Henry Louis Langhaar

The basics

Quick Facts

Intro
American engineer
Gender
Male
Place of birth
Bristol, Hartford County, Connecticut, USA
Place of death
Corydon, Harrison County, Indiana, USA
Age
83 years
Education
Lehigh University
Awards
Theodore von Karman Medal
 
The details (from wikipedia)

Biography

Henry Louis Langhaar (October 14, 1909 – September 28, 1992) was a mathematician, engineer, researcher, educator, and author in the field of engineering mechanics. In 1978, he retired as Professor Emeritus, after 31 years in the Department of Theoretical & Applied Mechanics (TAM) at the University of Illinois at Urbana-Champaign.

His interests were centered on dimensional analysis, spanning fluid to solid mechanics, and specific research areas included aircraft structures, plates and shells, and buckling theory.

Early life

Langhaar was born on October 14, 1909 in Bristol, Connecticut. He attended high school in Hackettstown, New Jersey. He received his bachelor's and master's degrees in mechanical engineering from Lehigh University in 1931 and 1933, respectively. From 1933–1936, Langhaar worked as a Test Engineer for the Ingersoll-Rand Corporation, and from 1936-1937 as a seismographer with the Carter Oil Company.

While working with Carter Oil in Anthony, Kansas, he met his future wife, Isabelle Babcock, a school teacher, whom he married in 1937. He returned to Lehigh University later that year and in 1940 obtained his Ph.D. in mathematics. His thesis title was "Steady Flow in the Transition Length of a Cylindrical Conduit."

Langhaar was an instructor in mathematics at Purdue University during 1940–1941, where he also took classes in mechanics offered by the eminent theoretical physicist and applied mathematician Cornelius Lanczos. Langhaar would remark later in life: "Lanczos’ epistemology and the harsh realities of engineering problems did much to shape my attitudes towards mechanics." Langhaar worked as a structural engineer from 1941-1947 at Consolidated-Vultee AirCraft Corporation (Convair) in San Diego, California. At Convair he worked on aircraft design problems involving plates and shells, buckling, diagonal tension beams, plate-stringer combinations, cut-outs in shells, and fuselages.

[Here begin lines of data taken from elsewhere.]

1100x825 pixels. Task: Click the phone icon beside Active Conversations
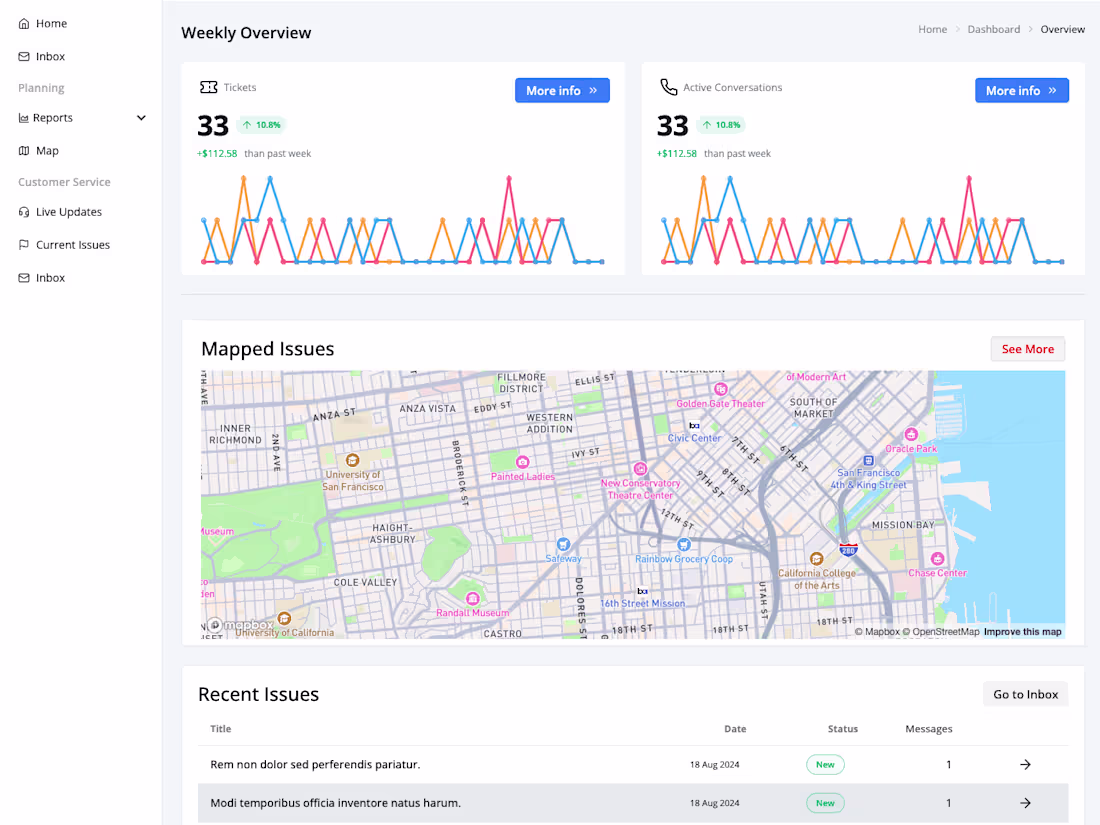pos(668,88)
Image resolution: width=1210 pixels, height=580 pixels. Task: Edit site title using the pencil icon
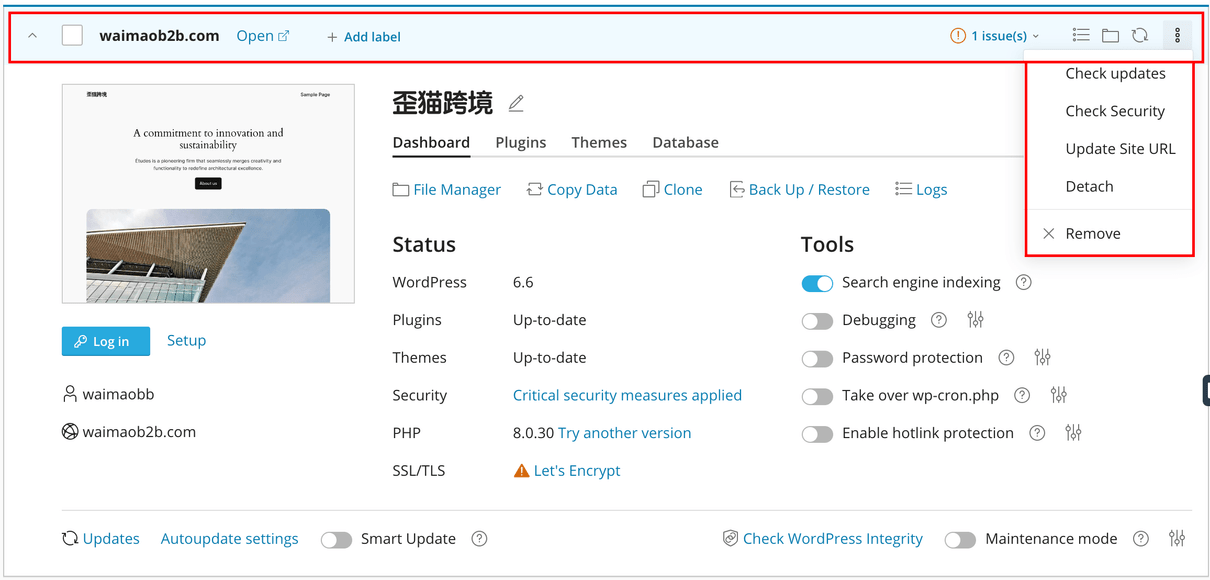516,102
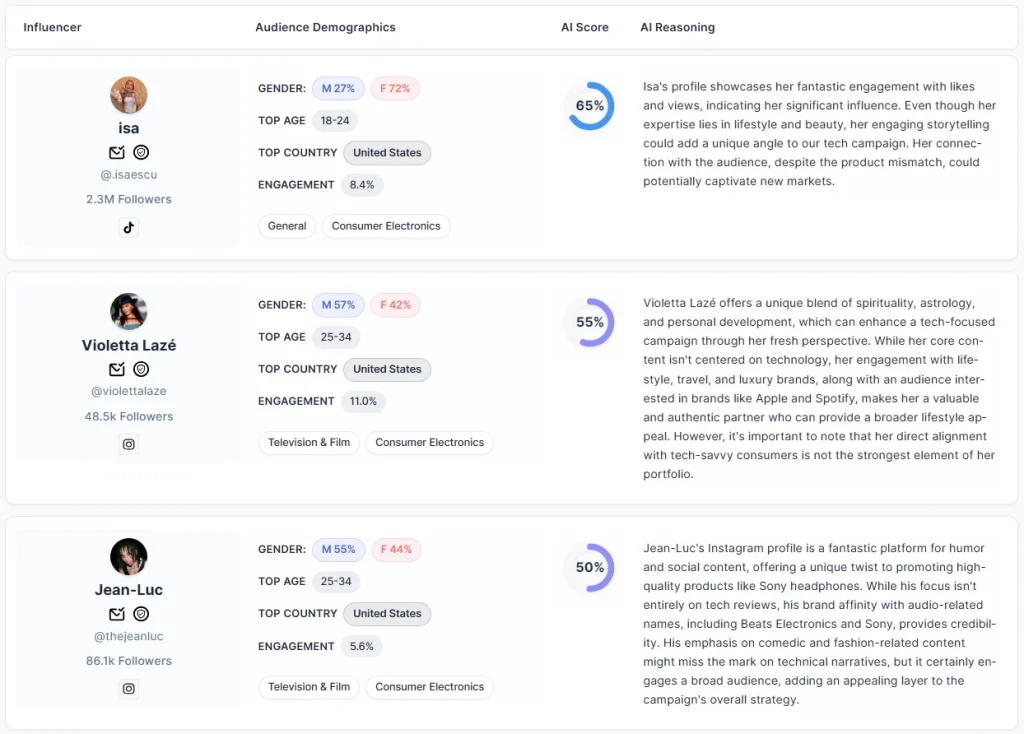Click isa's profile photo thumbnail
Image resolution: width=1024 pixels, height=734 pixels.
point(128,95)
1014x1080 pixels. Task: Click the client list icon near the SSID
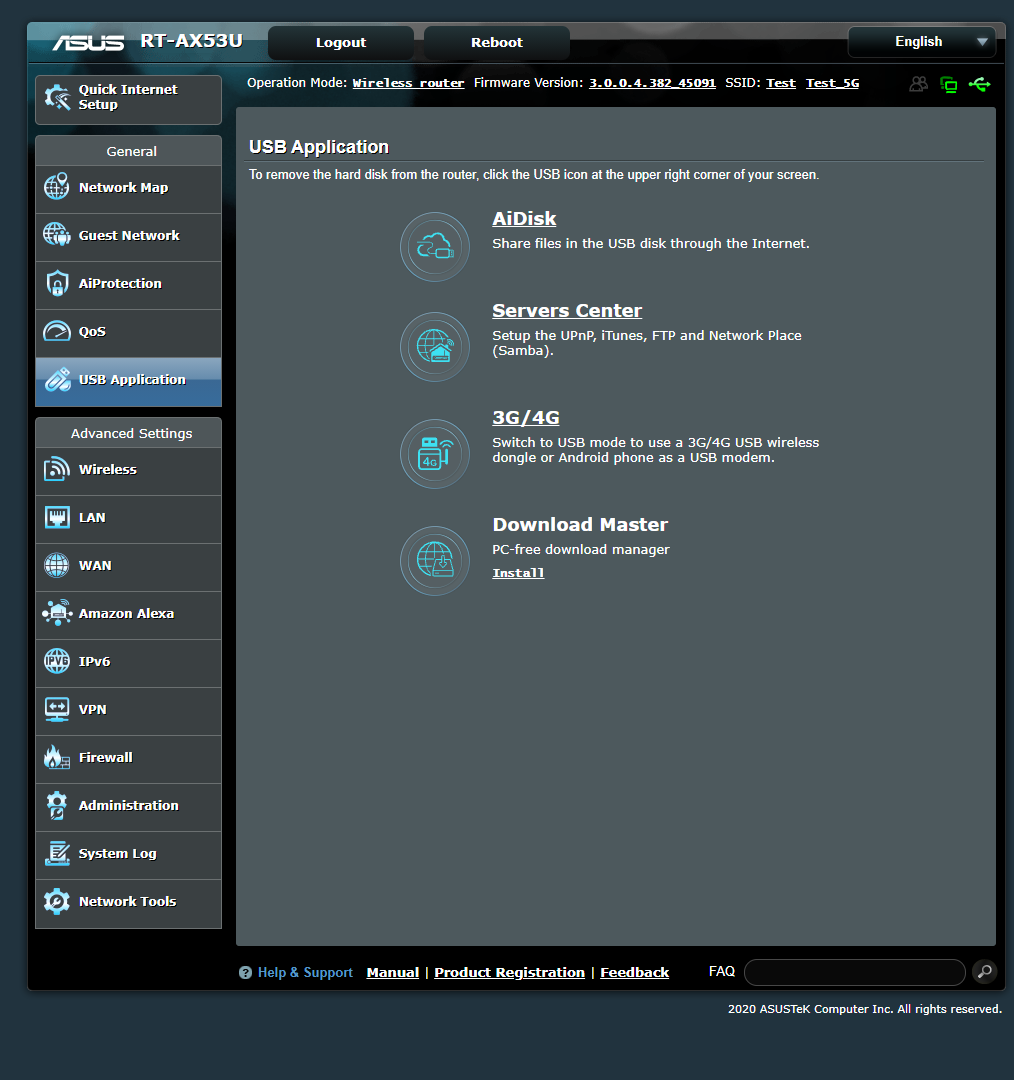click(x=918, y=84)
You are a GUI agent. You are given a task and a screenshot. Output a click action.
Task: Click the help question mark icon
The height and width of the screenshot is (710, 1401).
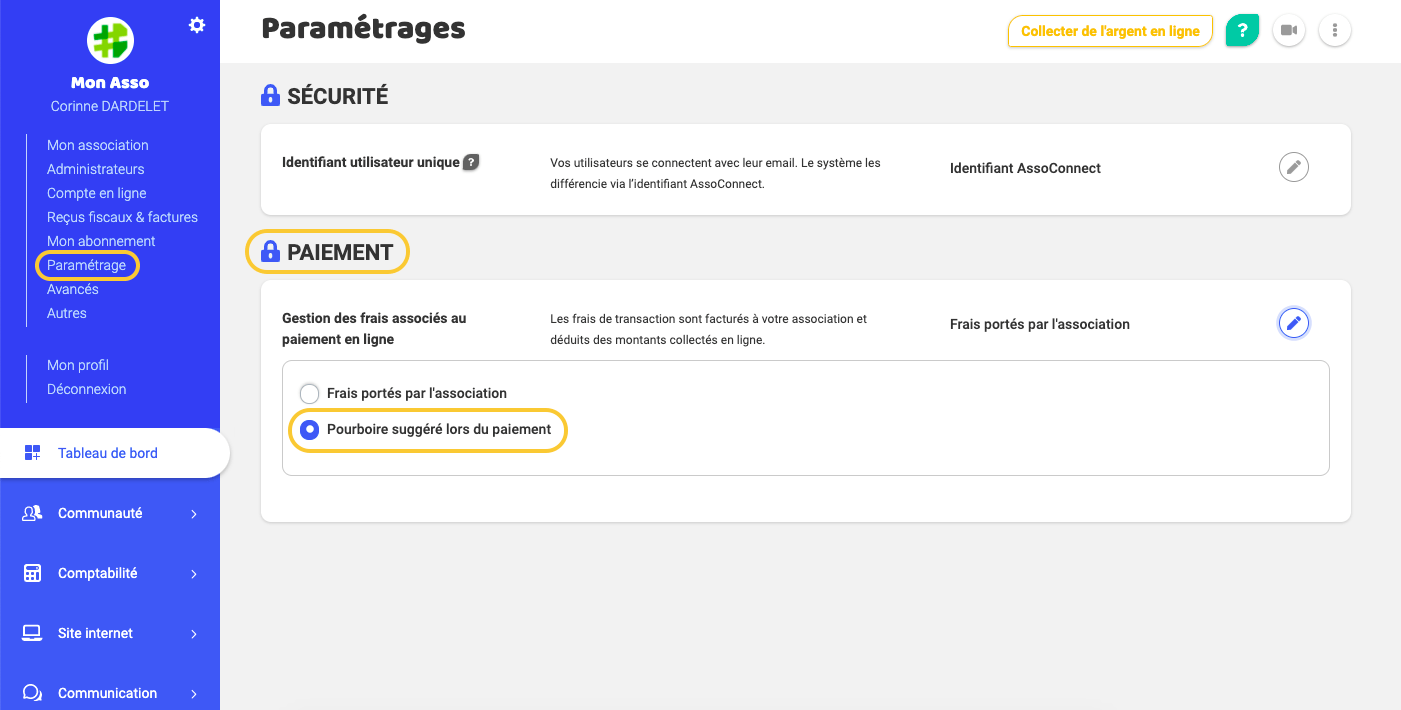[1242, 31]
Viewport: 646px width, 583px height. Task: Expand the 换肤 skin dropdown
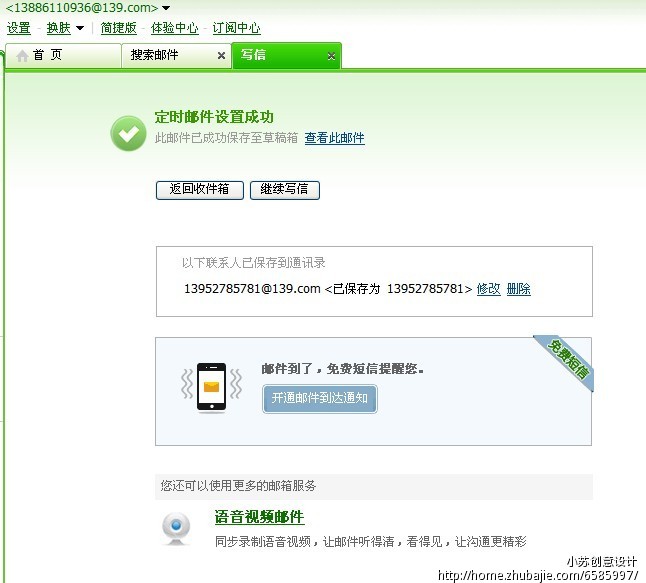click(x=80, y=28)
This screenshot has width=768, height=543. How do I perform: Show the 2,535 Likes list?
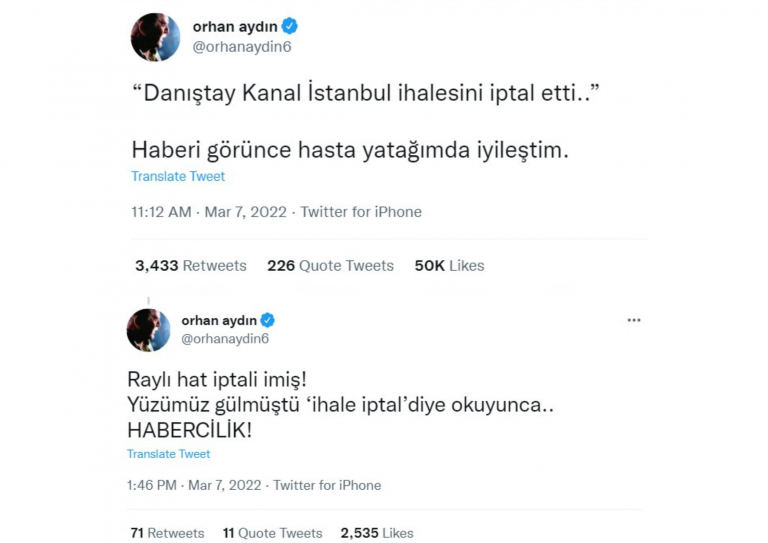coord(377,533)
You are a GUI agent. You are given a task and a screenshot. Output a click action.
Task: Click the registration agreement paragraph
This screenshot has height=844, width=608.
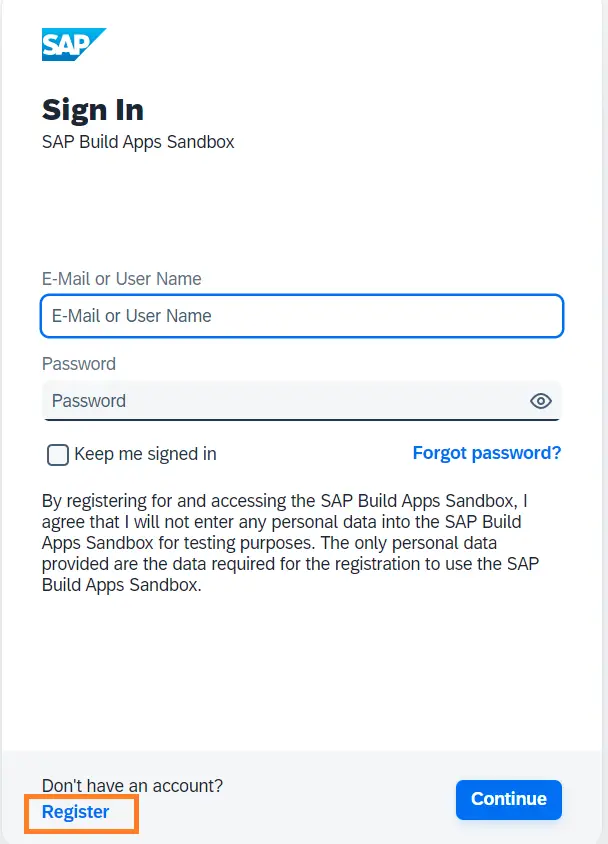tap(300, 543)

Career at the University of Illinois at Urbana-Champaign

In 1947, Langhaar took a position as an Associate Professor of Theoretical and Applied Mechanics at the University of Illinois at Urbana-Champaign and advanced to Professor two years later. He developed many of the graduate-level TAM courses, including Dimensional Analysis, Theory of Shells, Theory of Buckling, and Energy Methods, and he directed 30 students toward doctoral degrees.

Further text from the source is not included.